■ **DATASET EXCERPTS**:
◆ ◆ ◆ ◆ ◆ ◆ ◆

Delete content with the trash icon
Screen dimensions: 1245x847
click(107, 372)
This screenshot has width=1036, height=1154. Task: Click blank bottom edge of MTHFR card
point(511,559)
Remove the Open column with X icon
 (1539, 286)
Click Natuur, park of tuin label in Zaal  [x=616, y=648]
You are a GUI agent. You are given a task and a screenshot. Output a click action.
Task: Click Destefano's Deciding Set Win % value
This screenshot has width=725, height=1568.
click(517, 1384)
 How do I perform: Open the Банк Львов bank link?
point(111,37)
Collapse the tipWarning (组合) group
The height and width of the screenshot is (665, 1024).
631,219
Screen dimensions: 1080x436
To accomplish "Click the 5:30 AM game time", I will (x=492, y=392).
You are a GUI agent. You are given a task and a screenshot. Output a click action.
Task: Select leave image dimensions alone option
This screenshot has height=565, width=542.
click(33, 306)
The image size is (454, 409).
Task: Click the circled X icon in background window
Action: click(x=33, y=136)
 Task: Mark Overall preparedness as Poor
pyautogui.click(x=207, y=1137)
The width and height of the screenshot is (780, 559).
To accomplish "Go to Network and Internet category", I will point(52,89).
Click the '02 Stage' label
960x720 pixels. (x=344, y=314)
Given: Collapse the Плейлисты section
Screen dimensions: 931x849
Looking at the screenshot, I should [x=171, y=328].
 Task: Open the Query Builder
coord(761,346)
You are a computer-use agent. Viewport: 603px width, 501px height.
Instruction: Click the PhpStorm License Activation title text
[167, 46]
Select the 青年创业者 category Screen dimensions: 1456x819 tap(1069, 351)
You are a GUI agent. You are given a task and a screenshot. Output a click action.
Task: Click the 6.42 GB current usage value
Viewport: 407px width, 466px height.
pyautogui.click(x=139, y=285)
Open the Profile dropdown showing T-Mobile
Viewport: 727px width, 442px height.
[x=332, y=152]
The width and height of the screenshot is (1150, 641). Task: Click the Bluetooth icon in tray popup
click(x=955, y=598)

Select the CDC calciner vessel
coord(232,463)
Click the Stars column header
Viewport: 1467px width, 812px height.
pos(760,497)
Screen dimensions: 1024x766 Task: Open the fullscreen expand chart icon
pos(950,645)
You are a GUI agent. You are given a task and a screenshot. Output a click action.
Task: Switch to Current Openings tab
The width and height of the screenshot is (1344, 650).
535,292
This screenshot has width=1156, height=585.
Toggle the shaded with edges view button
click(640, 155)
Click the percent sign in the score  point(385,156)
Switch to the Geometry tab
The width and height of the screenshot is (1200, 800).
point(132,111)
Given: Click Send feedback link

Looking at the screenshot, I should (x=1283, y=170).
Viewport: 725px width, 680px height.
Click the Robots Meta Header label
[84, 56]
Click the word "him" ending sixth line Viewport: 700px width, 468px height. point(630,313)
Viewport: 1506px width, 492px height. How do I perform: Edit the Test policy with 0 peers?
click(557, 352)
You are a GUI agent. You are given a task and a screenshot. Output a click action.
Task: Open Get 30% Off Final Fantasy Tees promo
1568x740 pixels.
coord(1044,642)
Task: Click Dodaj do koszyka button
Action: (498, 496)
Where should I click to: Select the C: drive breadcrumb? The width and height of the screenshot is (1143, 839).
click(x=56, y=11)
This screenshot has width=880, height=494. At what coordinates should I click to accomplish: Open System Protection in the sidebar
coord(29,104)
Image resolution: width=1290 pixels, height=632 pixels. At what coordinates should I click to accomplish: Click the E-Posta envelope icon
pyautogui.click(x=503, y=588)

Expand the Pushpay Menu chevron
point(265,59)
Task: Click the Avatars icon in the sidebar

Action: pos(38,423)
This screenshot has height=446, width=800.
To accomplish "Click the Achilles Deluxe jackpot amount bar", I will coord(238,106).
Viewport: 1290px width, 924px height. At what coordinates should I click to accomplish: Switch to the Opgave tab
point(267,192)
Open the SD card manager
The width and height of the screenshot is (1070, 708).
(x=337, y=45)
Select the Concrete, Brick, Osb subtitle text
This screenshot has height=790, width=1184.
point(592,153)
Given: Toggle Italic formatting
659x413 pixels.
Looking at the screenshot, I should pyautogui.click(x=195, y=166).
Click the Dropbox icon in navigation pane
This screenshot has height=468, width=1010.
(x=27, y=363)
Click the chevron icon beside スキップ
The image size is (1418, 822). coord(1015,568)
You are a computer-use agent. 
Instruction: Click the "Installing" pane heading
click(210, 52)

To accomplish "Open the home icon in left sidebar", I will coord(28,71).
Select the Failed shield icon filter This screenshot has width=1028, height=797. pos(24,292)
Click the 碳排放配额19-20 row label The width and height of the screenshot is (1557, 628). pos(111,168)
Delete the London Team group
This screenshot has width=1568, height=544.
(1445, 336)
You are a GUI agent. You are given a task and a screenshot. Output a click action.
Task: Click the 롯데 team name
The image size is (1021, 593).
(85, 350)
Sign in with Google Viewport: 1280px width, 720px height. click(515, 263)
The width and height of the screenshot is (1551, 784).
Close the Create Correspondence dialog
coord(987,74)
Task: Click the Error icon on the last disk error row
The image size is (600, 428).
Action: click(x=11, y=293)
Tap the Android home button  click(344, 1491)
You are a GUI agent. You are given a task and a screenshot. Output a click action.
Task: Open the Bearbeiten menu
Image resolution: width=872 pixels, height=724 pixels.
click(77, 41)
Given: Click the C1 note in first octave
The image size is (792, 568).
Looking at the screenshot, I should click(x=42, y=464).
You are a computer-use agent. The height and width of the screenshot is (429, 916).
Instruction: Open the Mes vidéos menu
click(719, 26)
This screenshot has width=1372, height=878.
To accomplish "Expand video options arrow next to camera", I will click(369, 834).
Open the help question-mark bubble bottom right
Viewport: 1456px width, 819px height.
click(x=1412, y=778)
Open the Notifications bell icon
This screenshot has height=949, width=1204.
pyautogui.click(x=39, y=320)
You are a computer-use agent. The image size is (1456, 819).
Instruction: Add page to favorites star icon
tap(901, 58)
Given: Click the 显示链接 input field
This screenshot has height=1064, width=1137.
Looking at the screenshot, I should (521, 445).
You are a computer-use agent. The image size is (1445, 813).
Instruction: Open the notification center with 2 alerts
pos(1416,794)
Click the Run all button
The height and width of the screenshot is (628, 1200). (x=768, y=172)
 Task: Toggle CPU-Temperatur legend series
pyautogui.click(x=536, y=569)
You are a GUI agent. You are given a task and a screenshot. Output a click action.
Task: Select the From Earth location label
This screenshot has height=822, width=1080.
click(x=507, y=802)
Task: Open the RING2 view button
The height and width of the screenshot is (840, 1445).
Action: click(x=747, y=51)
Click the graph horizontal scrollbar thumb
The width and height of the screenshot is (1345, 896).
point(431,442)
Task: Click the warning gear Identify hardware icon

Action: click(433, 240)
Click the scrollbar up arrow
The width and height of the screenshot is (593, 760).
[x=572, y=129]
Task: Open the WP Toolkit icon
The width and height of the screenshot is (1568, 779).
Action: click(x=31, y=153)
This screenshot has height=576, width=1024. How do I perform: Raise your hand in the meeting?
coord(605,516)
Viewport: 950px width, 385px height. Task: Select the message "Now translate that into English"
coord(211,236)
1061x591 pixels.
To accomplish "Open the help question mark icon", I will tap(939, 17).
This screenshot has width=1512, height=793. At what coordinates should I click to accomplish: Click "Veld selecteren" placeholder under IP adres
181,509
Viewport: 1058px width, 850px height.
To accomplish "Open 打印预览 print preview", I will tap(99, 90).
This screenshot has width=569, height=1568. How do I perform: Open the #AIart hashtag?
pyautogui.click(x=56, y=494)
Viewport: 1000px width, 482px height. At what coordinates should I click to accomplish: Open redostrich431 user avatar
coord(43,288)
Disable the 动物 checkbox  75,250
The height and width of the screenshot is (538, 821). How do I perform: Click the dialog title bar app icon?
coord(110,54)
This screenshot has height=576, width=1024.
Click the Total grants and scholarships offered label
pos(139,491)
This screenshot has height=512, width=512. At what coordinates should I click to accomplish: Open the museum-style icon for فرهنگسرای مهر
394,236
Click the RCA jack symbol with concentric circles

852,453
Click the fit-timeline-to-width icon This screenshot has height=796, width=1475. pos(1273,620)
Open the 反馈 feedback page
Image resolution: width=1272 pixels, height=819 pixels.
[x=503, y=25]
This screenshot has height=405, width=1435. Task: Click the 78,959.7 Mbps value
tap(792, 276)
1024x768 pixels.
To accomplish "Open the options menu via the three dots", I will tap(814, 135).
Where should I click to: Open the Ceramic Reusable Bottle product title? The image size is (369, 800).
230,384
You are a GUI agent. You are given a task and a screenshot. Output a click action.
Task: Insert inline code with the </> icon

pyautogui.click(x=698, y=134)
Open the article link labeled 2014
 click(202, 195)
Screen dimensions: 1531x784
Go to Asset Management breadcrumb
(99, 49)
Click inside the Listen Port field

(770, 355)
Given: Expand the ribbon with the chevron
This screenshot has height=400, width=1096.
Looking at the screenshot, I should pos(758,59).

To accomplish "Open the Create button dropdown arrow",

◆ ◆ ◆ ◆ ◆ ◆ ◆

■ **TASK BRIEF**: Revise the entries beginning at the line that has "Open the Notifications bell icon" and stopping after the line that has "click(x=507, y=802)", replacing "computer-use agent" with "desktop agent" and leaving everything else unchanged.

■ **OUTPUT FOR THIS TASK**:
Open the Notifications bell icon
This screenshot has height=949, width=1204.
pyautogui.click(x=39, y=320)
You are a desktop agent. The image size is (1456, 819).
Instruction: Add page to favorites star icon
tap(901, 58)
Given: Click the 显示链接 input field
This screenshot has height=1064, width=1137.
Looking at the screenshot, I should (521, 445).
You are a desktop agent. The image size is (1445, 813).
Instruction: Open the notification center with 2 alerts
pos(1416,794)
Click the Run all button
The height and width of the screenshot is (628, 1200). (x=768, y=172)
 Task: Toggle CPU-Temperatur legend series
pyautogui.click(x=536, y=569)
You are a GUI agent. You are given a task and a screenshot. Output a click action.
Task: Select the From Earth location label
This screenshot has height=822, width=1080.
click(x=507, y=802)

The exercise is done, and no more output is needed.